*Material shown*
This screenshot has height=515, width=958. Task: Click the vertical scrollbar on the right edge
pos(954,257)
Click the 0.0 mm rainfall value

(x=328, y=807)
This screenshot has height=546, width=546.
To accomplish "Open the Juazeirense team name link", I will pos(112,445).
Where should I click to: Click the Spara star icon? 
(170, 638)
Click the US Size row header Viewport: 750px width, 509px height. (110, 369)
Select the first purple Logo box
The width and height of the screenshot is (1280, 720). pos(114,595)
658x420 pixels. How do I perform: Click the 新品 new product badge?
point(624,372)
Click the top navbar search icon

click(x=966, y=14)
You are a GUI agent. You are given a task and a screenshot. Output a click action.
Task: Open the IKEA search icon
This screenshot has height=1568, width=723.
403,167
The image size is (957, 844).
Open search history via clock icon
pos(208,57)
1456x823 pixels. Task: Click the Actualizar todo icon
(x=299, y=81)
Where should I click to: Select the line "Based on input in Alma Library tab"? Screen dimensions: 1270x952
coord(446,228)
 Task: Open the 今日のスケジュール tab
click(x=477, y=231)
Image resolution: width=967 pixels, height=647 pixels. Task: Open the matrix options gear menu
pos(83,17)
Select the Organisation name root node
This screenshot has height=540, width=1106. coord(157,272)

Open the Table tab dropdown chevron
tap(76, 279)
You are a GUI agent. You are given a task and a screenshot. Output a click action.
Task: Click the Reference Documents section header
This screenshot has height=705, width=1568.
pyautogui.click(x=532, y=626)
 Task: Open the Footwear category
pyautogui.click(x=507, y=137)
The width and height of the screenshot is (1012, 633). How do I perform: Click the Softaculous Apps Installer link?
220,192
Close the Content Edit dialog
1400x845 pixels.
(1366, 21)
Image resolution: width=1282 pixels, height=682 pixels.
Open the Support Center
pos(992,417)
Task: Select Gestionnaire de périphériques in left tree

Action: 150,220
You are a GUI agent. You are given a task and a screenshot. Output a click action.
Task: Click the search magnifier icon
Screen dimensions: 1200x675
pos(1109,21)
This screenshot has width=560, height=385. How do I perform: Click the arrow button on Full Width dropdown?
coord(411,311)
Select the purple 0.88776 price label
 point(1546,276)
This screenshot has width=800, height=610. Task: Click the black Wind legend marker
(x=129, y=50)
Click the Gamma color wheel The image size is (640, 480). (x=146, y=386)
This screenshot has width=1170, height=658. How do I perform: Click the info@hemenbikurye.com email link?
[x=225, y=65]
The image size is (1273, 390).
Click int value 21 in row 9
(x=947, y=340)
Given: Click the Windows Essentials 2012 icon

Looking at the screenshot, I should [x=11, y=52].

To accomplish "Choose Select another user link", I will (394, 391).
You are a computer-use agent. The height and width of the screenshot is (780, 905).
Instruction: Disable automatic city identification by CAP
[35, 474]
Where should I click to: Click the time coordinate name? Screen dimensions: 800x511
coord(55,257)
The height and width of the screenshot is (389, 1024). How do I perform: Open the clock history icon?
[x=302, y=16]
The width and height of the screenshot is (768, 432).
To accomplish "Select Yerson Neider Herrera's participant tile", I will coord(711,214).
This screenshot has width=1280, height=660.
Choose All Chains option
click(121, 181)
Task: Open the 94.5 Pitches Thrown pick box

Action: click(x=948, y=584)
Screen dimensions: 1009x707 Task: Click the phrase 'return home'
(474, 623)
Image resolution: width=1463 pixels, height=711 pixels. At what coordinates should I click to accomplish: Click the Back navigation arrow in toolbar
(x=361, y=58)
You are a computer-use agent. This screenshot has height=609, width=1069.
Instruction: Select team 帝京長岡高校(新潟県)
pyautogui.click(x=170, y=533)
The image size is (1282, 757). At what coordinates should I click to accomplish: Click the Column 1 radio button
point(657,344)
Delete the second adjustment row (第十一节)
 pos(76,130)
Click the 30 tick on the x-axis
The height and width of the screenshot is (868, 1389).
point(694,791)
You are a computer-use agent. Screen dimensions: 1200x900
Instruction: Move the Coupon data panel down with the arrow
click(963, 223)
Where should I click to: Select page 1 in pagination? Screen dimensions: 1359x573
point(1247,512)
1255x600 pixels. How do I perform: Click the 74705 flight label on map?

*What this task involves*
A verbatim copy of all the records is required. Write it out in full.

*Worked solution*
This screenshot has height=515, width=958. Task: Click the vertical scrollbar on the right edge
pos(954,257)
Click the 0.0 mm rainfall value

(x=328, y=807)
This screenshot has height=546, width=546.
To accomplish "Open the Juazeirense team name link", I will pos(112,445).
Where should I click to: Click the Spara star icon? 
(170, 638)
Click the US Size row header Viewport: 750px width, 509px height. (110, 369)
Select the first purple Logo box
The width and height of the screenshot is (1280, 720). pos(114,595)
658x420 pixels. How do I perform: Click the 新品 new product badge?
point(624,372)
Click the top navbar search icon

click(x=966, y=14)
You are a GUI agent. You are given a task and a screenshot. Output a click action.
Task: Open the IKEA search icon
This screenshot has height=1568, width=723.
403,167
The image size is (957, 844).
Open search history via clock icon
pos(208,57)
1456x823 pixels. Task: Click the Actualizar todo icon
(x=299, y=81)
Where should I click to: Select the line "Based on input in Alma Library tab"? Screen dimensions: 1270x952
coord(446,228)
 Task: Open the 今日のスケジュール tab
click(x=477, y=231)
Image resolution: width=967 pixels, height=647 pixels. Task: Open the matrix options gear menu
pos(83,17)
Select the Organisation name root node
This screenshot has height=540, width=1106. coord(157,272)

Open the Table tab dropdown chevron
tap(76, 279)
You are a GUI agent. You are given a task and a screenshot. Output a click action.
Task: Click the Reference Documents section header
This screenshot has height=705, width=1568.
pyautogui.click(x=532, y=626)
 Task: Open the Footwear category
pyautogui.click(x=507, y=137)
The width and height of the screenshot is (1012, 633). How do I perform: Click the Softaculous Apps Installer link?
220,192
Close the Content Edit dialog
1400x845 pixels.
(1366, 21)
Image resolution: width=1282 pixels, height=682 pixels.
Open the Support Center
pos(992,417)
Task: Select Gestionnaire de périphériques in left tree

Action: 150,220
You are a GUI agent. You are given a task and a screenshot. Output a click action.
Task: Click the search magnifier icon
Screen dimensions: 1200x675
pos(1109,21)
This screenshot has width=560, height=385. How do I perform: Click the arrow button on Full Width dropdown?
coord(411,311)
Select the purple 0.88776 price label
 point(1546,276)
This screenshot has width=800, height=610. Task: Click the black Wind legend marker
(x=129, y=50)
Click the Gamma color wheel The image size is (640, 480). (x=146, y=386)
This screenshot has width=1170, height=658. How do I perform: Click the info@hemenbikurye.com email link?
[x=225, y=65]
The image size is (1273, 390).
Click int value 21 in row 9
(x=947, y=340)
Given: Click the Windows Essentials 2012 icon

Looking at the screenshot, I should [x=11, y=52].

To accomplish "Choose Select another user link", I will (394, 391).
You are a computer-use agent. The height and width of the screenshot is (780, 905).
Instruction: Disable automatic city identification by CAP
[35, 474]
Where should I click to: Click the time coordinate name? Screen dimensions: 800x511
coord(55,257)
The height and width of the screenshot is (389, 1024). How do I perform: Open the clock history icon?
[x=302, y=16]
The width and height of the screenshot is (768, 432).
To accomplish "Select Yerson Neider Herrera's participant tile", I will coord(711,214).
This screenshot has width=1280, height=660.
Choose All Chains option
click(121, 181)
Task: Open the 94.5 Pitches Thrown pick box

Action: click(x=948, y=584)
Screen dimensions: 1009x707 Task: Click the phrase 'return home'
(474, 623)
Image resolution: width=1463 pixels, height=711 pixels. At what coordinates should I click to accomplish: Click the Back navigation arrow in toolbar
(x=361, y=58)
You are a computer-use agent. This screenshot has height=609, width=1069.
Instruction: Select team 帝京長岡高校(新潟県)
pyautogui.click(x=170, y=533)
The image size is (1282, 757). At what coordinates should I click to accomplish: Click the Column 1 radio button
point(657,344)
Delete the second adjustment row (第十一节)
 pos(76,130)
Click the 30 tick on the x-axis
The height and width of the screenshot is (868, 1389).
point(694,791)
You are a computer-use agent. Screen dimensions: 1200x900
Instruction: Move the Coupon data panel down with the arrow
click(963, 223)
Where should I click to: Select page 1 in pagination? Screen dimensions: 1359x573
point(1247,512)
1255x600 pixels. How do I perform: Click the 74705 flight label on map?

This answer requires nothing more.